Richard Clarke: Preparing For A Future Cyberwar
CIO - In Cyber War: The Next Threat to National Security and What to Do About It, you write about how vulnerable America is to electronic attack. Is it possible to create an effective deterrence policy against cyberwar, as was done for nuclear war?
That doesn't work in cyberspace for lots of reasons. In the nuclear era, there were more than 2,000 tests worldwide. Nations demonstrated they could do damage. It's hard to demonstrate cyberweapons in advance. In a nuclear war, you see missiles. In cyberwar, it's not clear who's attacking. People can pretend to be other people. (See our review of Cyber War.)

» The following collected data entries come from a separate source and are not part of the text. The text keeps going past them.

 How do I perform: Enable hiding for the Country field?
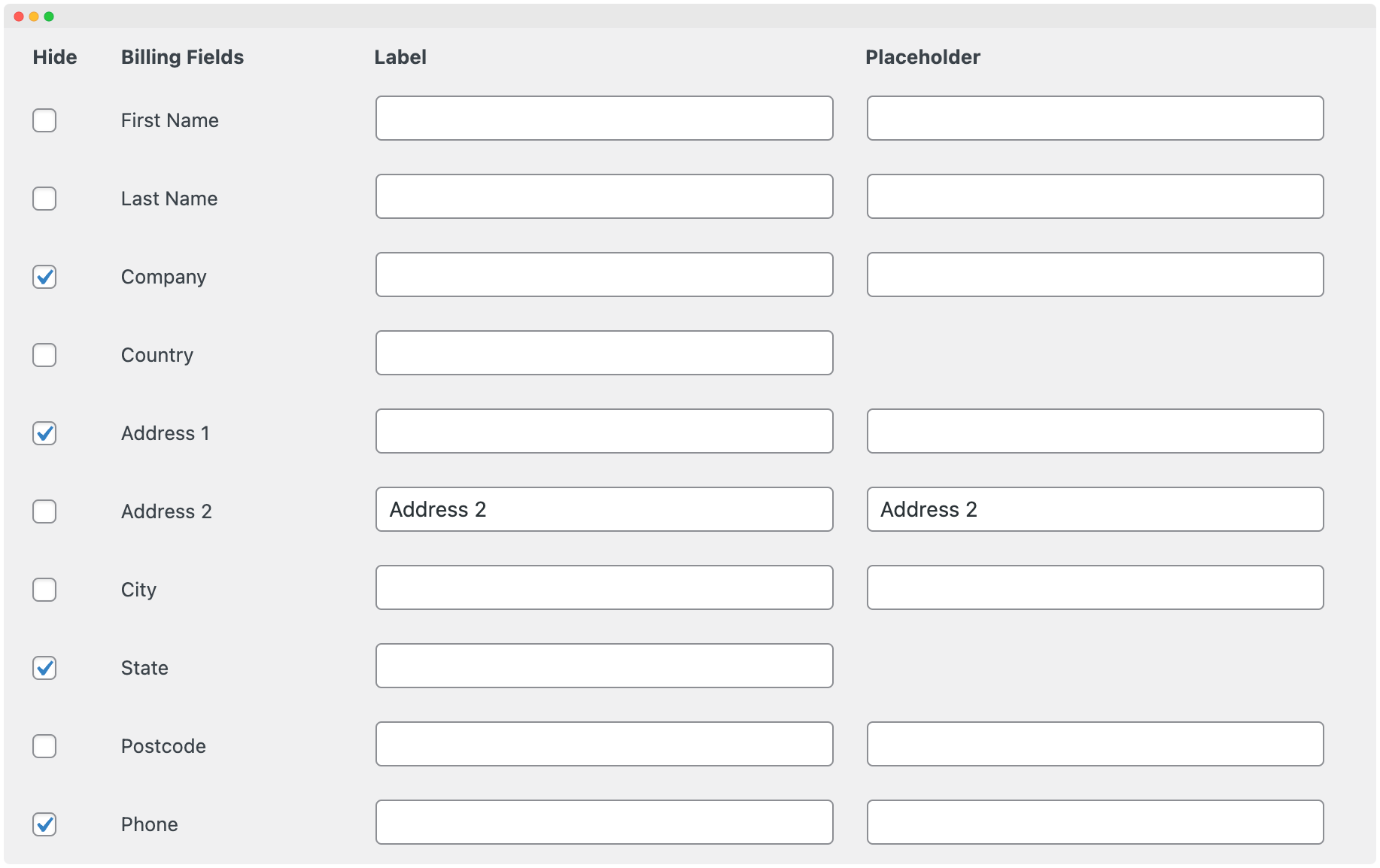click(44, 355)
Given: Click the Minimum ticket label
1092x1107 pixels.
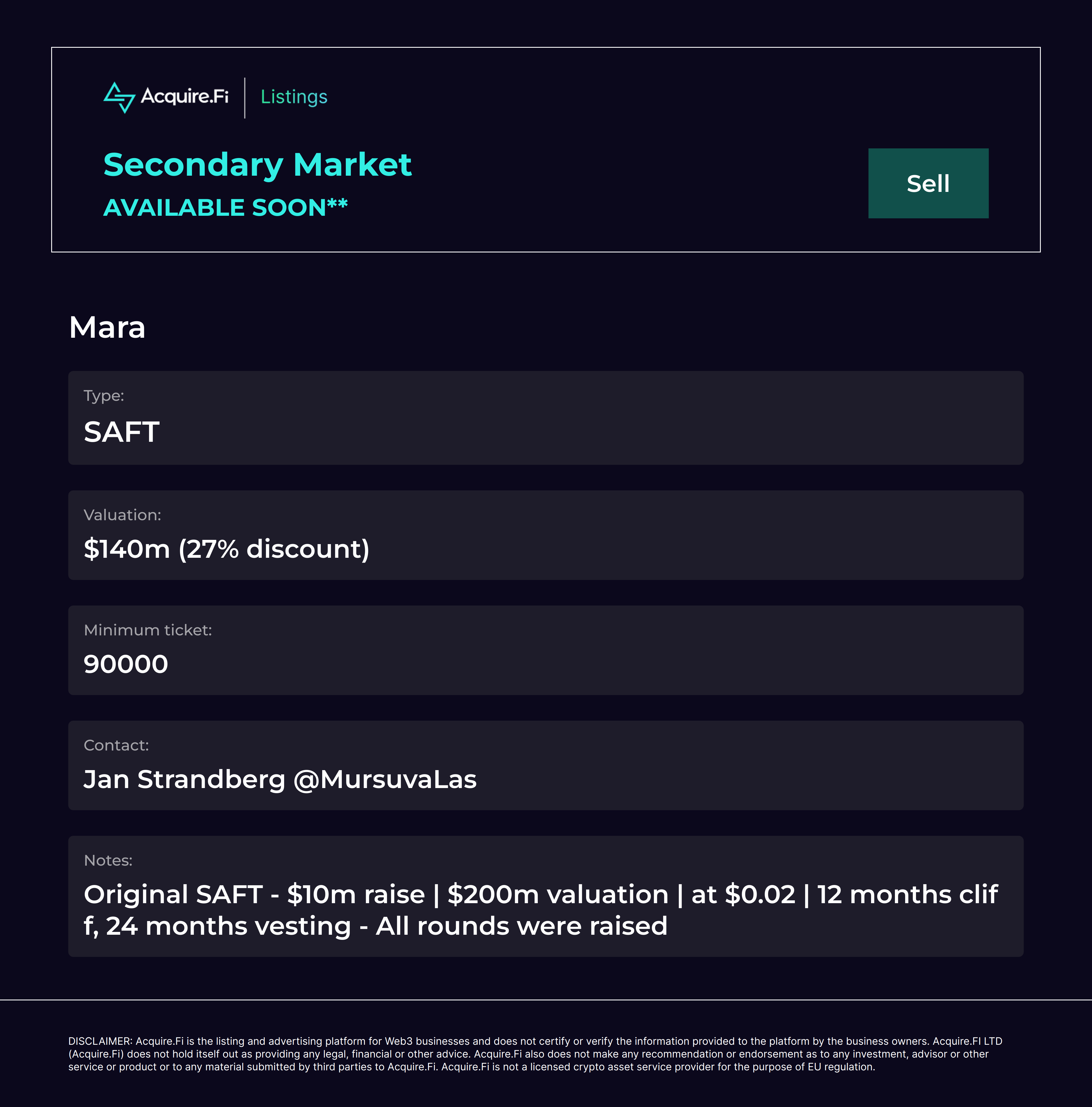Looking at the screenshot, I should (148, 630).
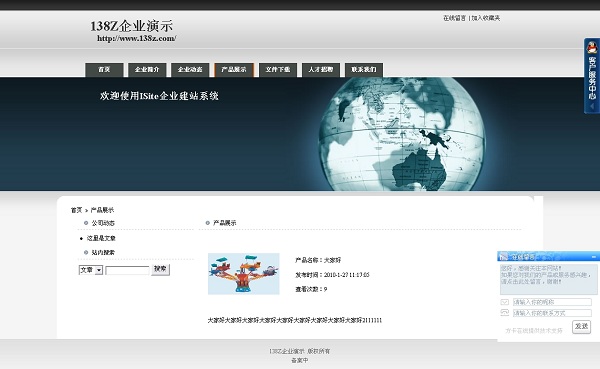The image size is (600, 369).
Task: Click the 搜索 button
Action: [x=160, y=269]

How can the federal government protect companies?
Do more. As a matter of law and policy, the federal government should actively counter industrial espionage.
Most U.S. government counterintelligence operations are focused on intelligence against the government, not companies, and most of those are focused on spies. It's a very 20th-century approach.
Until someone makes law or policy changes that say the U.S. Cyber Command can defend AT&T or Bank of America, it doesn't have the legal authority to do that. I think it should. The government also has to explain the threat to corporations. The British government sent a letter from the head of [intelligence agency] MI5 to the CEOs of the top 300 companies in Britain telling them they'd been hacked by the Chinese.
What should companies do?
Corporations need to figure out what their crown jewels are. You can't protect everything and defend your entire corporate network equally. It's not all equally important, either.
So is it your intellectual property? Your marketing plans? Your research and development? Isolate them and provide them with special defenses and recognize that the other stuff will escape or be stolen.
Why don't companies do this?
Until CEOs and boards of directors are faced with black-and-white evidence that they have lost a terabyte of information and that this has resulted in some other company beating them to market, until they have their noses rubbed in it, they're reluctant to do anything special. They just say, "The CIO will do that," and assume the CIO is doing a good job.
Often, the CIO really needs board-level commitment and CEO commitment, not just of resources but to policies necessary for protection. Most of the time, all people want the CIO to do is keep the network up and costs down. As a result, many CIOs have been hired for their expertise in those areas, not for expertise in figuring out how to make a resilient network that resists attack.
The common refrain is that attack-proof security is expensive.